Herds of camels and flocks of milky sheep browsing amongst thorny Acacia
and the tufted Kulan, suggested pleasing visions to starving travellers,
and for the first time after three days of hard riding, we saw the face of
man. The shepherds, Mikahil of the Habr Awal tribe, all fled as we
approached: at last one was bold enough to stand and deliver the news. My
companions were refreshed by good reports: there had been few murders, and
the sea-board was tolerably clear of our doughty enemies, the Ayyal Ahmed.
We pricked over the undulating growth of parched grass, shaping our
course for Jebel Almis, to sailors the chief landmark of this coast, and
for a certain thin blue stripe on the far horizon, upon which we gazed
with gladdened eyes.
Our road lay between low brown hills of lime and sandstone, the Sub-Ghauts
forming a scattered line between the maritime mountains and the sea.
Presently the path was choked by dense scrub of the Arman Acacia: its
yellow blossoms scented the air, but hardly made amends for the injuries
of a thorn nearly two inches long, and tipped with a wooden point sharp as
a needle. Emerging, towards evening, from this bush, we saw large herds of
camels, and called their guardians to come and meet us. For all reply they
ran like ostriches to the nearest rocks, tittering the cry of alarm, and
when we drew near each man implored us to harry his neighbour's cattle.
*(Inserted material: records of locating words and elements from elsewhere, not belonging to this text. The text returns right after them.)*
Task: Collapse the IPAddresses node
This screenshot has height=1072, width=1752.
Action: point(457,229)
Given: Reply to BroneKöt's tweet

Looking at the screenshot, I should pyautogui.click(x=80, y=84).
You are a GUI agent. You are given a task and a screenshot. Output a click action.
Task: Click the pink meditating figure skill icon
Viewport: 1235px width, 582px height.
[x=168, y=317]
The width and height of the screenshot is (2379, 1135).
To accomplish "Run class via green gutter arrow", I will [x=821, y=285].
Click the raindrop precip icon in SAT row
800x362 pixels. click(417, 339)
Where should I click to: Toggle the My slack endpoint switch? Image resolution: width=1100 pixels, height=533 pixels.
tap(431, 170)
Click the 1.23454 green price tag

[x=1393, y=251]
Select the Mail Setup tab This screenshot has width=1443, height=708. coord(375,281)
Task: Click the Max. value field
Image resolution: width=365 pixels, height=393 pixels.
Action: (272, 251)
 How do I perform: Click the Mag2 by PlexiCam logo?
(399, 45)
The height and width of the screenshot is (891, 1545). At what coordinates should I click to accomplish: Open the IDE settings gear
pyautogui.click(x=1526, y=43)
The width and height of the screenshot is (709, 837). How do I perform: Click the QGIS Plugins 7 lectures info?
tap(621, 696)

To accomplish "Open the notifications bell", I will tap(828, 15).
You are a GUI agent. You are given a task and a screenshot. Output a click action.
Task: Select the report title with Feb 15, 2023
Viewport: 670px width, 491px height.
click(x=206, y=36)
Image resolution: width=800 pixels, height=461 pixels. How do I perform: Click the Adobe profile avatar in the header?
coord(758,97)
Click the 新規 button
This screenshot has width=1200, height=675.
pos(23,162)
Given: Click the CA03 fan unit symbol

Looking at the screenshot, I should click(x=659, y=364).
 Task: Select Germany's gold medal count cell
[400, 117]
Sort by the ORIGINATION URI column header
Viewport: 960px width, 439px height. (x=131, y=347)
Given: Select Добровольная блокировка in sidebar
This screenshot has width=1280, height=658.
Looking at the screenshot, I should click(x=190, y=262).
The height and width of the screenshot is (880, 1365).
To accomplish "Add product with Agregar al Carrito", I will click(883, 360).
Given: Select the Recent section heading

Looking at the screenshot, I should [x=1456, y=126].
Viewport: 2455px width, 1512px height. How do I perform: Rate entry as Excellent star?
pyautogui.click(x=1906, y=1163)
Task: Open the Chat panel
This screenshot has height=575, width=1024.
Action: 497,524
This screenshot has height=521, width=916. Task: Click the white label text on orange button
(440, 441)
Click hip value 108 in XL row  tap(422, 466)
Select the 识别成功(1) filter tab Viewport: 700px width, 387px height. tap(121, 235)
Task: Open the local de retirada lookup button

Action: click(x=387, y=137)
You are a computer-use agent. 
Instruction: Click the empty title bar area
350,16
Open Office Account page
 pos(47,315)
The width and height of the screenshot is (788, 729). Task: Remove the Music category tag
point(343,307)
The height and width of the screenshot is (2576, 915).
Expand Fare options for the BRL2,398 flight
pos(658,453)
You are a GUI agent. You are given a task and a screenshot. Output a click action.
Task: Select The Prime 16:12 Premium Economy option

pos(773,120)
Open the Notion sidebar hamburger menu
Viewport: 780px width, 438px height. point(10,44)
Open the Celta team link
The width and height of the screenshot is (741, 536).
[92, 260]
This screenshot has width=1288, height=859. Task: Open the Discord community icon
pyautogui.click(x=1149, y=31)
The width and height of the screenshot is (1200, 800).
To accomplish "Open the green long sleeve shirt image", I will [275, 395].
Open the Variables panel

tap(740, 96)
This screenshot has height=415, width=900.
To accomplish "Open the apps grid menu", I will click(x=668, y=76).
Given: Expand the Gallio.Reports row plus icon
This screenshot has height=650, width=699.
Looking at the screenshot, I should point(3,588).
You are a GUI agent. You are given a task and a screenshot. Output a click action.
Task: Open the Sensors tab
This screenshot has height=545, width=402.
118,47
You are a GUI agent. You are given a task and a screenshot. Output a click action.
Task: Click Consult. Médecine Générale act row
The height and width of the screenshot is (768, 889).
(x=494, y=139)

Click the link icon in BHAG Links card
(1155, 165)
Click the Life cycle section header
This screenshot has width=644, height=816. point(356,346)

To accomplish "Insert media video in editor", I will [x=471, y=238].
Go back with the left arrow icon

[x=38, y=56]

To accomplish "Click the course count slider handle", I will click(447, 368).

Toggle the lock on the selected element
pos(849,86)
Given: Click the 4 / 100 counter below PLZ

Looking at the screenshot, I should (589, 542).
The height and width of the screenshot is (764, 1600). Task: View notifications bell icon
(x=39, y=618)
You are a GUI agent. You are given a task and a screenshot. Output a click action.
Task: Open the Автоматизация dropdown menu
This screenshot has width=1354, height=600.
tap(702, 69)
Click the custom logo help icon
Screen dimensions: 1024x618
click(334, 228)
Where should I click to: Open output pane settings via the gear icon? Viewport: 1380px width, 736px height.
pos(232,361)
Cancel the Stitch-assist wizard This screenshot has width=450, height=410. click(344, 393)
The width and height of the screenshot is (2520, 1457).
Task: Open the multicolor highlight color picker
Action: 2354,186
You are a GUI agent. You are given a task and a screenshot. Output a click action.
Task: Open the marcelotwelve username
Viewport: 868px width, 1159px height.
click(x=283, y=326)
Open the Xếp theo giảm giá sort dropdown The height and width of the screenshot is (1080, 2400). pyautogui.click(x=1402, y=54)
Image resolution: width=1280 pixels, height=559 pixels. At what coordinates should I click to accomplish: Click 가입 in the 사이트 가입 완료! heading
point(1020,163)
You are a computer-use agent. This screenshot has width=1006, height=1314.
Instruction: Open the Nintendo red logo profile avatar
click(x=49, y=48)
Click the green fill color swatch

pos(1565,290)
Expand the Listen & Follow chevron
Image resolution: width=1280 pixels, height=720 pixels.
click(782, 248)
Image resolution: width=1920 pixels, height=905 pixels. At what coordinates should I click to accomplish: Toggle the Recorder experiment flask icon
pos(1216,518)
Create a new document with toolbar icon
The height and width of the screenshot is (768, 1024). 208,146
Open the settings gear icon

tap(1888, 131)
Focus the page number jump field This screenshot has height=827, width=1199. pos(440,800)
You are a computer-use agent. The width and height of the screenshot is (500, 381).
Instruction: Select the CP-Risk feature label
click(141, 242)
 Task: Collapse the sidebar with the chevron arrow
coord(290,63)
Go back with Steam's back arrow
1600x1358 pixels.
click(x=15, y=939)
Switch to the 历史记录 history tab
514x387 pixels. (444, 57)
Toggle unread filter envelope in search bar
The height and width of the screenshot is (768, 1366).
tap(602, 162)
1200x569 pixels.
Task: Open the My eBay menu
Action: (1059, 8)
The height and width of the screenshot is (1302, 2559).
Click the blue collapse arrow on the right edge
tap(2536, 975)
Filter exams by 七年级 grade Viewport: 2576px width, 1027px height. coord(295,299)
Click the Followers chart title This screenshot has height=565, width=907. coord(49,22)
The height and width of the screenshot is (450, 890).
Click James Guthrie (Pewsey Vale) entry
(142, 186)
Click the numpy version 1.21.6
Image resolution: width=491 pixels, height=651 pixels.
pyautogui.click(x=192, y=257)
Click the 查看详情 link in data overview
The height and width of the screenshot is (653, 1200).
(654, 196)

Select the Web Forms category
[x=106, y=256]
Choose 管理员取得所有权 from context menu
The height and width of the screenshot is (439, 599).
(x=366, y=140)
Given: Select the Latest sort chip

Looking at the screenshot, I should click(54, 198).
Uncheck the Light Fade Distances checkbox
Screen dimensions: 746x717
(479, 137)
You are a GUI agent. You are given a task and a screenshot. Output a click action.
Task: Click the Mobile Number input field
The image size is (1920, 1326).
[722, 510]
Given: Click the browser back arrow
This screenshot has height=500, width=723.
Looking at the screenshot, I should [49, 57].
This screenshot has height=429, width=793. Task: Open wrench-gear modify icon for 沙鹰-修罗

Throughout our wanderings in Somaliland this had never occurred: it
impressed me strongly with the disturbed state of the regions inhabited by
the Habr Awal. After some time we persuaded a Bedouin who, with frantic
gestures, was screaming and flogging his camels, to listen: reassured by
our oaths, he declared himself to be a Bahgoba, and promised to show us a
village of the Ayyal Gedid. The Hammal, who had married a daughter of this
clan, and had constituted his father-in-law my protector at Berberah, made
sure of a hospitable reception: "To-night we shall sleep under cover and
drink milk," quoth one hungry man to another, who straightways rejoined,
"And we shall eat mutton!"
After dark we arrived at a kraal, we unsaddled our mules and sat down near
it, indulging in Epicurean anticipations. Opposite us, by the door of a
hut, was a group of men who observed our arrival, but did not advance or
salute us. Impatient, I fired a pistol, when a gruff voice asked why we
disturbed the camels that were being milked. "We have fallen upon the
Ayyal Shirdon"--our bitterest enemies--whispered the End of Time.